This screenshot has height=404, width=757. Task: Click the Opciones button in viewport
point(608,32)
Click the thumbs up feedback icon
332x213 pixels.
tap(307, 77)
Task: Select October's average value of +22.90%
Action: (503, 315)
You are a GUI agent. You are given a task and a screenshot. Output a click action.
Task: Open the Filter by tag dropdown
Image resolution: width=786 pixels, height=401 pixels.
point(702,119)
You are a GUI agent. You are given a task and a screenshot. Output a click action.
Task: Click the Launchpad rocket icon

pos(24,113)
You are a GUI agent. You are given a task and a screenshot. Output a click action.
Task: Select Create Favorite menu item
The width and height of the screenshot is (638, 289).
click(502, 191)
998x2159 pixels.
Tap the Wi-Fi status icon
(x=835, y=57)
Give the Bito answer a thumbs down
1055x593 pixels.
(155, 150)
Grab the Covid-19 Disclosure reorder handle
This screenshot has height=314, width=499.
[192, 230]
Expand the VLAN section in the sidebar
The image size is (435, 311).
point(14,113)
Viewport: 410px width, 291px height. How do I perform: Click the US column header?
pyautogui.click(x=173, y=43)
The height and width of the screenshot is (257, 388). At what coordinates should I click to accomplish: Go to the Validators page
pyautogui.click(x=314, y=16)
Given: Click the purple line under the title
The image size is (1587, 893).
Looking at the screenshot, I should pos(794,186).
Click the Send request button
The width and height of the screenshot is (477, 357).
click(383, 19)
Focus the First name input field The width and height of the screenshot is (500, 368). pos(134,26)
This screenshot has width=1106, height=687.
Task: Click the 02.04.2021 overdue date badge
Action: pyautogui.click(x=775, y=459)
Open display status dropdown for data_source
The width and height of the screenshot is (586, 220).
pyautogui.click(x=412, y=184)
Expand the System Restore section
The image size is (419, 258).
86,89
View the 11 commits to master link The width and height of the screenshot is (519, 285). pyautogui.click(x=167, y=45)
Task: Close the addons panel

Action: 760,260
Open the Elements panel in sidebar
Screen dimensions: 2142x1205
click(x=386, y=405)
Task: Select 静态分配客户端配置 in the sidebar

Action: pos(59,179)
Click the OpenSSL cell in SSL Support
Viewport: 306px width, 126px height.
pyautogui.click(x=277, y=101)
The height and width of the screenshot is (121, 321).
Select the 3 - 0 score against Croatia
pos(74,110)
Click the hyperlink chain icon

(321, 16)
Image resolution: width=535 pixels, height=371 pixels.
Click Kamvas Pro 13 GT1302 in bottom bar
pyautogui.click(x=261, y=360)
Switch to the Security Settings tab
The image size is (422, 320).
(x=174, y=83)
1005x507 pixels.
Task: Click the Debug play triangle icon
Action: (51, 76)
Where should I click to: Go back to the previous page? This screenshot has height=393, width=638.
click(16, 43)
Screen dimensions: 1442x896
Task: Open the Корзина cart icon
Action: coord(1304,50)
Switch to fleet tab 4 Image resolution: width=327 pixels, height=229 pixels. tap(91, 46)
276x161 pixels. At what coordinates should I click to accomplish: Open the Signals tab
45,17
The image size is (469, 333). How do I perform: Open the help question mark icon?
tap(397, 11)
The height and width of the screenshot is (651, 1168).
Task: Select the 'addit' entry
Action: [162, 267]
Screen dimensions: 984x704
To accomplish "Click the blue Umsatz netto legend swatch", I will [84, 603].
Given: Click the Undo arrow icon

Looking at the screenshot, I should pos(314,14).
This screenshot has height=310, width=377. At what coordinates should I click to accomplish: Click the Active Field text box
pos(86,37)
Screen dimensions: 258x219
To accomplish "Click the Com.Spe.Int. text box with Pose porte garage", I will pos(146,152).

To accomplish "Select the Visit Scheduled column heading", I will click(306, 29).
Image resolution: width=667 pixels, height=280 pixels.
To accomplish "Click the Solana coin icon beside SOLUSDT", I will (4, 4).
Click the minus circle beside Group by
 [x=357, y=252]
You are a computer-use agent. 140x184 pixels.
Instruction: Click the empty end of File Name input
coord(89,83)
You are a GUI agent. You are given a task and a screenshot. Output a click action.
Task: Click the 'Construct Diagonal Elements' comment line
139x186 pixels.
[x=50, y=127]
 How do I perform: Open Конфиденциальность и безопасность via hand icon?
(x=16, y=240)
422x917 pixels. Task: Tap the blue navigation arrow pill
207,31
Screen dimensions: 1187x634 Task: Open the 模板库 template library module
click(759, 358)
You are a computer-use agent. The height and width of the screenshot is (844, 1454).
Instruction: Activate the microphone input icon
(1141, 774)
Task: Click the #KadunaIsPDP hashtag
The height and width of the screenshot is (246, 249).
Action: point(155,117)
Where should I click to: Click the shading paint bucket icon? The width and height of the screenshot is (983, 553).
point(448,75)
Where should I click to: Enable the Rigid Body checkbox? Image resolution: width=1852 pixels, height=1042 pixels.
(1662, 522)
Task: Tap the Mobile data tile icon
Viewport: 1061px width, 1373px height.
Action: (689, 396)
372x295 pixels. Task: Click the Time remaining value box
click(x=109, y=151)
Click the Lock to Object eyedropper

::::

| Exercise details |
Report the number of lines above that contain the string "should", and give only that number.

| Answer to the problem |
8